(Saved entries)
══════════

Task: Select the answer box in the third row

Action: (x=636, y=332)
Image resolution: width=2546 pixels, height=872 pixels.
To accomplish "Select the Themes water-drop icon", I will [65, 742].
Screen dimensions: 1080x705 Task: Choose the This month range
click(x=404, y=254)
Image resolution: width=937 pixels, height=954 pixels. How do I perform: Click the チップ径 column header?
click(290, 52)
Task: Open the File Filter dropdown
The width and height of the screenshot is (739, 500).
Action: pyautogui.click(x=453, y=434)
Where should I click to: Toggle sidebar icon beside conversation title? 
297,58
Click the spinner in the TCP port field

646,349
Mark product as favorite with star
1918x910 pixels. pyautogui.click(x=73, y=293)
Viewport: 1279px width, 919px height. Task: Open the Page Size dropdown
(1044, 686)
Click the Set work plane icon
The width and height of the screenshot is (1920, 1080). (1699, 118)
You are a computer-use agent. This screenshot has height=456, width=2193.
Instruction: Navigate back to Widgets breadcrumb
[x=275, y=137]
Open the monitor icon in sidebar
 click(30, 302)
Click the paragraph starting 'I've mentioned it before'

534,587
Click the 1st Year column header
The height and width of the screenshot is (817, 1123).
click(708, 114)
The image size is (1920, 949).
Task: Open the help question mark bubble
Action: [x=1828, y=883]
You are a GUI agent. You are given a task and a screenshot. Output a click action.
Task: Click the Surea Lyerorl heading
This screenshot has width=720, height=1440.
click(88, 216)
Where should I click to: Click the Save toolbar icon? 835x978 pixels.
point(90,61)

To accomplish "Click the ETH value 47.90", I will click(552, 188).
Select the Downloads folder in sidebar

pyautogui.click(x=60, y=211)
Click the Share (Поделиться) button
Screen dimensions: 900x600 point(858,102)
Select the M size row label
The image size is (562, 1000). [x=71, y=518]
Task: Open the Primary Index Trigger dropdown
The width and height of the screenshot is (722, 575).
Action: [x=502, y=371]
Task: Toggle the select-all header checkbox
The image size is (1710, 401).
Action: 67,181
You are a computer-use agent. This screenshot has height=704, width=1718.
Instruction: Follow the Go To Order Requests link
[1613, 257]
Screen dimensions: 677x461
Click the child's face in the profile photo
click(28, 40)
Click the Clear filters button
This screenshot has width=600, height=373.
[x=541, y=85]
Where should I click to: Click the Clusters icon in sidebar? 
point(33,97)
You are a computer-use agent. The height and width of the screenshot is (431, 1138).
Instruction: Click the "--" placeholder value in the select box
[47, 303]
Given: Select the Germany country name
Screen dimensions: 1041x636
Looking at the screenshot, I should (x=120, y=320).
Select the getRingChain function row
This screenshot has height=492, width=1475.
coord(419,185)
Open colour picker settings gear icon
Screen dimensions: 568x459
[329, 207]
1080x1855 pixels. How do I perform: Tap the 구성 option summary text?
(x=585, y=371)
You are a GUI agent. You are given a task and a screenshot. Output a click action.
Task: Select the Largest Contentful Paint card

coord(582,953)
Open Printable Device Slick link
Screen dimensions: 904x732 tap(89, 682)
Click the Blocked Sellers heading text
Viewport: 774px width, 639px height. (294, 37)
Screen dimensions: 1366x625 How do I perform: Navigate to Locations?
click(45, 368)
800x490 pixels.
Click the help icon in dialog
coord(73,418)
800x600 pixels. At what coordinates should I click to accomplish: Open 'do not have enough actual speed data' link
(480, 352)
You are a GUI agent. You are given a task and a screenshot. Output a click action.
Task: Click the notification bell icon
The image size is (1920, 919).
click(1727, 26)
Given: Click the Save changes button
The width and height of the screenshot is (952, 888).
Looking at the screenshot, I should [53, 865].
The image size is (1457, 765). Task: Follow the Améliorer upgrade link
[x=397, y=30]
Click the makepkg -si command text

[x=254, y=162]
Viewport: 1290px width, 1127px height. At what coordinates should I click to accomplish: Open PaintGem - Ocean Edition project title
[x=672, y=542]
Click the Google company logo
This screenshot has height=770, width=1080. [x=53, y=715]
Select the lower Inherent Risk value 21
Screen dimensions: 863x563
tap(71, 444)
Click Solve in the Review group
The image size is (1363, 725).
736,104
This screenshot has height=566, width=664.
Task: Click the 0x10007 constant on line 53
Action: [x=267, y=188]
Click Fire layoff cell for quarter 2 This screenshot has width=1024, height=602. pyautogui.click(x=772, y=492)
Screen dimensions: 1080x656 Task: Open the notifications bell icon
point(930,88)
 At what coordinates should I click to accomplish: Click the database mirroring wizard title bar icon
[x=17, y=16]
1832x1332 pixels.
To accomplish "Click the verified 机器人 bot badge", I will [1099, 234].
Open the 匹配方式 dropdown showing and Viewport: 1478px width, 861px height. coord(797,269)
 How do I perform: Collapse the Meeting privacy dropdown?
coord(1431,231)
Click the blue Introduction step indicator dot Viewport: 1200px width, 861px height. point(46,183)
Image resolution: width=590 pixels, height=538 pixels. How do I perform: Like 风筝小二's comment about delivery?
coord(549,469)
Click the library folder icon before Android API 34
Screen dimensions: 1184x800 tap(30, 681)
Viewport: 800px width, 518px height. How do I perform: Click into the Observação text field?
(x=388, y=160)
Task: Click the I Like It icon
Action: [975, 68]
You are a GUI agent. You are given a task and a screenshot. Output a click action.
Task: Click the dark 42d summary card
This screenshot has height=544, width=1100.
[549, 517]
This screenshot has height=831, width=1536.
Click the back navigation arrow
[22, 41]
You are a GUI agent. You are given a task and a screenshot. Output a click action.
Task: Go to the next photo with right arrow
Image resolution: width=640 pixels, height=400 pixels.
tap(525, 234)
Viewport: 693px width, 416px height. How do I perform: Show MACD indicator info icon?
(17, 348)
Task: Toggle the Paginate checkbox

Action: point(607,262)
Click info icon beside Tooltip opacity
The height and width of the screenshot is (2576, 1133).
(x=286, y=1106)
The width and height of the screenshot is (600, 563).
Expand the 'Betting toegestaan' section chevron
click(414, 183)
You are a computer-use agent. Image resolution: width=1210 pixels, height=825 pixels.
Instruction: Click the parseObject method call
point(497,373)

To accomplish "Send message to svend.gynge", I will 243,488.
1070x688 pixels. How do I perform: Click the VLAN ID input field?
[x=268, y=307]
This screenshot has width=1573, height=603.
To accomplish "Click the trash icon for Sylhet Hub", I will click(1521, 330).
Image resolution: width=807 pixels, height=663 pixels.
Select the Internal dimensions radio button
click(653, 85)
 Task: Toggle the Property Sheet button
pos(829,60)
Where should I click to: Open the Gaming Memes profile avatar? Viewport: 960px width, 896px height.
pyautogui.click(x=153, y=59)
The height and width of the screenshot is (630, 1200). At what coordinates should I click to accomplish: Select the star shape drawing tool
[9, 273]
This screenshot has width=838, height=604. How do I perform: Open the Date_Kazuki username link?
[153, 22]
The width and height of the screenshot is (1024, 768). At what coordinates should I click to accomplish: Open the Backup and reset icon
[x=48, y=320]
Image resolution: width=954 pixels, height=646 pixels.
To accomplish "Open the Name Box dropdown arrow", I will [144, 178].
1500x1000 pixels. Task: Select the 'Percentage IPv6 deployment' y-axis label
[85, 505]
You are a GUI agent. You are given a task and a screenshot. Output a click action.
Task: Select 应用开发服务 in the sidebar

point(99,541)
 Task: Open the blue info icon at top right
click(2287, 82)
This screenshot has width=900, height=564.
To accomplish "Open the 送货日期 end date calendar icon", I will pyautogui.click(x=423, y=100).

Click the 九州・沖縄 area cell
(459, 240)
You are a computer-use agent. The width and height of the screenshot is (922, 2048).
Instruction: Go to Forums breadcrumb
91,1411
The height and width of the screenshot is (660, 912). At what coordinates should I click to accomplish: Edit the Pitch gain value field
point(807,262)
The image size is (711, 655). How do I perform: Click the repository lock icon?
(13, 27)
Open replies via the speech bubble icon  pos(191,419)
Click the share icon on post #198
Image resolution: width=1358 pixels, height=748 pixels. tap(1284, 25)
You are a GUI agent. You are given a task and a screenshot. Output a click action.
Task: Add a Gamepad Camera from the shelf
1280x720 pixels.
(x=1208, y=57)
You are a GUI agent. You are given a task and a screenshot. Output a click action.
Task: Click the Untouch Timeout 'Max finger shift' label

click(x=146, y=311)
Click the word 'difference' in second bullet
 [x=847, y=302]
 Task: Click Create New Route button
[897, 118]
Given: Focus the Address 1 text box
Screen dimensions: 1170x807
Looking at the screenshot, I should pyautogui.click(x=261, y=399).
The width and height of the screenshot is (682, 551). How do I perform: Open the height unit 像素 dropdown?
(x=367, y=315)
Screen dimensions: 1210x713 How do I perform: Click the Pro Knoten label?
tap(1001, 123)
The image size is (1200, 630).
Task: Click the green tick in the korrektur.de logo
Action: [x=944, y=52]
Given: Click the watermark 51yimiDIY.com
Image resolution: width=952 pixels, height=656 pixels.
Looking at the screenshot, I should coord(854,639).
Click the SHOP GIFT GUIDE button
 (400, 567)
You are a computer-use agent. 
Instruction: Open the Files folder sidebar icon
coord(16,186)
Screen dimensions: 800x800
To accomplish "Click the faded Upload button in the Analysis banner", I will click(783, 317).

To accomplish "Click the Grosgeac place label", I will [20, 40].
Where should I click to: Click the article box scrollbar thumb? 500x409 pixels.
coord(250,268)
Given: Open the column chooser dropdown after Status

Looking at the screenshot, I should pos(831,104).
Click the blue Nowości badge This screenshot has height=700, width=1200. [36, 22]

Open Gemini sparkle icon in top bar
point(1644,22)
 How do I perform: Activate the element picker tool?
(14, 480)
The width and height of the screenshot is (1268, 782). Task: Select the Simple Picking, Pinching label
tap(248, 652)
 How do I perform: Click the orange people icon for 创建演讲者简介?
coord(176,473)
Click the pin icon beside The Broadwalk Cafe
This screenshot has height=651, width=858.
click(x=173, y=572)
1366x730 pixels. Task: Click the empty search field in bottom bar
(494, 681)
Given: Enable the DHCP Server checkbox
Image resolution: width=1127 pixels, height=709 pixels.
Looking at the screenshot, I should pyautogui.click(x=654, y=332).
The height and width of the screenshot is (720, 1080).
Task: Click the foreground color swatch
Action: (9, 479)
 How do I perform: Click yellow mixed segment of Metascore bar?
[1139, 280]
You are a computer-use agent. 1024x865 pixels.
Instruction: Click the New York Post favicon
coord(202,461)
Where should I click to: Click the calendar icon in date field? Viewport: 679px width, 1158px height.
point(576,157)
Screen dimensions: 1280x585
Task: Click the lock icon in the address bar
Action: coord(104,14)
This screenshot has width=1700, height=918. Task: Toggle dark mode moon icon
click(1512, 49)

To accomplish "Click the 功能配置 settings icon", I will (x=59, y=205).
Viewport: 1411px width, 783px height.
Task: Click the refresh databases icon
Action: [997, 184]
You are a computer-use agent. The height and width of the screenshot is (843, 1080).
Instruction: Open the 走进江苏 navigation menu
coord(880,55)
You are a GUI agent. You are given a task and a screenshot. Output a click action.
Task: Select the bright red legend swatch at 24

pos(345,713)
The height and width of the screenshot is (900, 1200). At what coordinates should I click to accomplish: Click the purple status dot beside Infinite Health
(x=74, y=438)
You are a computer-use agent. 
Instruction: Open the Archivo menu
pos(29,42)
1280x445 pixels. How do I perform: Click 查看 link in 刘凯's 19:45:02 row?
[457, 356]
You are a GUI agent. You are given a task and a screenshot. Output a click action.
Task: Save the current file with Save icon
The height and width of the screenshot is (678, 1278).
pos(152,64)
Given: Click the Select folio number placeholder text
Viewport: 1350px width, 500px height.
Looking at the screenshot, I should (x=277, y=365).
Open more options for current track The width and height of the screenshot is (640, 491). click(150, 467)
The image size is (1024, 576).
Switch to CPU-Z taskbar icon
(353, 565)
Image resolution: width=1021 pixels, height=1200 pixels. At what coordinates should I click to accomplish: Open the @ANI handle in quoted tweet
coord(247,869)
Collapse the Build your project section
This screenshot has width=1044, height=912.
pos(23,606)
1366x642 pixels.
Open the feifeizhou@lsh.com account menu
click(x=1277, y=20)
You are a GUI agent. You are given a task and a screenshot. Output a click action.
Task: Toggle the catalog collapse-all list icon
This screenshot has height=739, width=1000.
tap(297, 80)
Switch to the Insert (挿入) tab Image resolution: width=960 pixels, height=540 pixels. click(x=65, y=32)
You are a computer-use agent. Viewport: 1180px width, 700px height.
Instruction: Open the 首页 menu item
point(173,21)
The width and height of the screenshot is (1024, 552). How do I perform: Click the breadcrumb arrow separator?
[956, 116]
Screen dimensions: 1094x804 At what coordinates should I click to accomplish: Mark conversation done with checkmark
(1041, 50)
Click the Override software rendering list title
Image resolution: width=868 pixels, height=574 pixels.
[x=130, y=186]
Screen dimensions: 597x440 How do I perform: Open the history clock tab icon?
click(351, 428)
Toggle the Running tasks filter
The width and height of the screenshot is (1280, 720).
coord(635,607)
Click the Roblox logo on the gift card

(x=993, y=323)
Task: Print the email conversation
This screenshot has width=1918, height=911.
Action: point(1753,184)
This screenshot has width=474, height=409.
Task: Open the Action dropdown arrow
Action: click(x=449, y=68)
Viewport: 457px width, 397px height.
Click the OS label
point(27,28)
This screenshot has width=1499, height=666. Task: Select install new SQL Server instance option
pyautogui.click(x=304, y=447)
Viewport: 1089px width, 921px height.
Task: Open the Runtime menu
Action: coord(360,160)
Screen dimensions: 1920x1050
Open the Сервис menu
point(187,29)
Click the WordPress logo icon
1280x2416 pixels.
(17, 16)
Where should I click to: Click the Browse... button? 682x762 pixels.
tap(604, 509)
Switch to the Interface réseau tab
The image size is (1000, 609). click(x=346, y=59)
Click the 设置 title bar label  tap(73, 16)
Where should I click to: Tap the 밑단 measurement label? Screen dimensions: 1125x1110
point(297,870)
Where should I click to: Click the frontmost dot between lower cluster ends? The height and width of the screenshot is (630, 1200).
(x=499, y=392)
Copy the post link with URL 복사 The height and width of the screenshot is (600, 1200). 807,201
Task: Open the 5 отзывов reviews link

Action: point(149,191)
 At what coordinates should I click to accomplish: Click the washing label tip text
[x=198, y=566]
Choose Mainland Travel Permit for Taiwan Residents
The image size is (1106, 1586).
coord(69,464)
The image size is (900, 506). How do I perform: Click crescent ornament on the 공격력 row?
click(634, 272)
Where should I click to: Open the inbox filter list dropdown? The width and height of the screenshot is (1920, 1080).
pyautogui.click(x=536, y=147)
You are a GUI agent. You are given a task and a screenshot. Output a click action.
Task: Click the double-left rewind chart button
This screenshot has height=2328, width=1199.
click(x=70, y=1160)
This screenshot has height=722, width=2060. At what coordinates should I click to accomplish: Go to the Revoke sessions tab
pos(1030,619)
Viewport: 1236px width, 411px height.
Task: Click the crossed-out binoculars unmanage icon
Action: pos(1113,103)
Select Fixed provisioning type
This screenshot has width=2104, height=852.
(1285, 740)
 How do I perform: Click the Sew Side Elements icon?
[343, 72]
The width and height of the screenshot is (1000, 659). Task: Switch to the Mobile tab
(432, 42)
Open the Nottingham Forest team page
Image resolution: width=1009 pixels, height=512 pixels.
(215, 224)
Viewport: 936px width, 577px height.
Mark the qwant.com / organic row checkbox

══════════

ASSIGNMENT ::
Using the records above, give the number of lines in which the word "current" occurs, and nothing else.

REPLY TO THE EXERCISE ::
2